SELECTED EXTRACT:

Why Twa Twa is becoming rare on the marriage bed
A couple of weeks ago, Pastor Susan Munene, she of Twa Twa teaching was the talk of town.
A viral video where she taught matters sex propelled this hitherto unknown pastor and her husband into the limelight.
Several men, judging by the comments on social media when Susan and her husband appeared on a local television were really tickled.
This is the kind of stuff that men want their wives to hear. It is also, like pastor Susan says, the thing that cements or unites the two in marriage.
Hearing this topic taught from a rare source, in church, was encouraging not to mention its originality.
If couples didn’t have a code name about this topic, that is seen as a taboo in our culture, they now have it, thanks to Pastor Susan.
As I grow older and hopefully wiser, one thing I have come to appreciate so much is the value of balance.
This is because as human beings, we often have a tendency to swing from one end of the pendulum to the other. Thus, it is always good to bring things into balance, lest we go to both extremes.
Whereas Twa Twa is important in marriage, there are several factors that will augment or diminish it’s desire among many couples.

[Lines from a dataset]
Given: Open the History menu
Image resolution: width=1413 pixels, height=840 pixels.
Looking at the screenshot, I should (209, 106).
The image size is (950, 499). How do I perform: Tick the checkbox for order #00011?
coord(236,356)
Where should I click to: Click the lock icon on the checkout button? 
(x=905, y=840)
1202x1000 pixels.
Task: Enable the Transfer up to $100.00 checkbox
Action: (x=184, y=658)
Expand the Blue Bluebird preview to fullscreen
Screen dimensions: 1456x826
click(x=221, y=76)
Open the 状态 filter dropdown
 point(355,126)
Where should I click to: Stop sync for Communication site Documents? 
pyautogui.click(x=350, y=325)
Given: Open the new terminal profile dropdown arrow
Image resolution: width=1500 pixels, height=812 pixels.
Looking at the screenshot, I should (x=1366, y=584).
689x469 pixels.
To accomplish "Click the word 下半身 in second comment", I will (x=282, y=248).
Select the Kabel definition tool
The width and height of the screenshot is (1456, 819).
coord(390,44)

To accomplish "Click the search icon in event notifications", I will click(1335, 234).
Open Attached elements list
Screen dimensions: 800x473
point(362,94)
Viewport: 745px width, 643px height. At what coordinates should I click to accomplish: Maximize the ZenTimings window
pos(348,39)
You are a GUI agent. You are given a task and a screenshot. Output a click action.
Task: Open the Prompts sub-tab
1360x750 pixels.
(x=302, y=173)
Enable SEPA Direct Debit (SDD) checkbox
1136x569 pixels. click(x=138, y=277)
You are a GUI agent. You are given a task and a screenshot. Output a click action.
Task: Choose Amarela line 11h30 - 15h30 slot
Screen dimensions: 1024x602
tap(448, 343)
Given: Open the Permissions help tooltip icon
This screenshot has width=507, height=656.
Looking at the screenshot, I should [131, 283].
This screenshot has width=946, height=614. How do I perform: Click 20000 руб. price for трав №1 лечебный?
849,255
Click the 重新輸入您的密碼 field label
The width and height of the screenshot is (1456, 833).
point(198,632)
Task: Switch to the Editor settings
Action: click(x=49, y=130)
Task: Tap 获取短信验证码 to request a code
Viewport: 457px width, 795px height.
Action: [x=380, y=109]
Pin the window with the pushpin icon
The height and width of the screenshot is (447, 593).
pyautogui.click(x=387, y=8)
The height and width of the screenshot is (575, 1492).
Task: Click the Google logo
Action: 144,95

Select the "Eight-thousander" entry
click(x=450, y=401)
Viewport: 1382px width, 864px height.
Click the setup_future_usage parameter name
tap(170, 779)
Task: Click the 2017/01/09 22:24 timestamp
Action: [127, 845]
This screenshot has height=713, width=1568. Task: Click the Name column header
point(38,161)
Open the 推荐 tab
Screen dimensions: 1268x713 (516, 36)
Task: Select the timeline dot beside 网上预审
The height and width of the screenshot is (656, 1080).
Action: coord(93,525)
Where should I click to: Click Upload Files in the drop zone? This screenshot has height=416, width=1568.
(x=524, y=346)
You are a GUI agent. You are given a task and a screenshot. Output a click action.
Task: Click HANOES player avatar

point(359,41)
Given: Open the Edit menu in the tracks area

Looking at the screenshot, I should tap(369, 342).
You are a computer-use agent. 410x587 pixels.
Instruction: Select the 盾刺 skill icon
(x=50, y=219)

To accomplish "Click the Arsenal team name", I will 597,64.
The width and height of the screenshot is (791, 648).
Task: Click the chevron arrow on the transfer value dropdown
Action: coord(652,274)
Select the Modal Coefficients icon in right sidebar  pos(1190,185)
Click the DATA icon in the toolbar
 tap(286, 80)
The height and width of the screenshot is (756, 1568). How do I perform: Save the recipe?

TASK SET:
1) Check each statement against the article on Twa Twa and answer yes or no, quoting the words that decide it: (a) the pastor behind the Twa Twa teaching is named Susan Munene; (b) Susan appeared on local television without her husband; (c) the writer has come to appreciate the value of balance.
2) Go on with the article on Twa Twa, starting after its final sentence.
None of these lines is needed for what comes next.

RESULTS:
1)
(a) Yes: "Pastor Susan Munene, she of Twa Twa teaching"
(b) No: "when Susan and her husband appeared on a local television"
(c) Yes: "one thing I have come to appreciate so much is the value of balance"

2)
Twa Twa cannot be taken out of the context of the totality of the relationship itself.
For example, when a wife doesn’t feel loved and appreciated, or if she doesn’t get domestic support from her man, especially during this Christmas season when the house manager is off, she may not give herself fully to her husband.
She may give sex to her husband more out of duty than love. As one friend of mine put it, kuna kupewa na kuwachiliwa, and men know the difference.
On the other hand, there are men who don’t function at the junction not because they have erectile dysfunction issues, but simply because they don’t feel respected in their kingdom.
When a man is constantly reminded of his failures and disrespected or shouted at by his wife, he will not rise to the occasion. And when there’s no Twa Twa happening, then it becomes difficult for the two to remain one.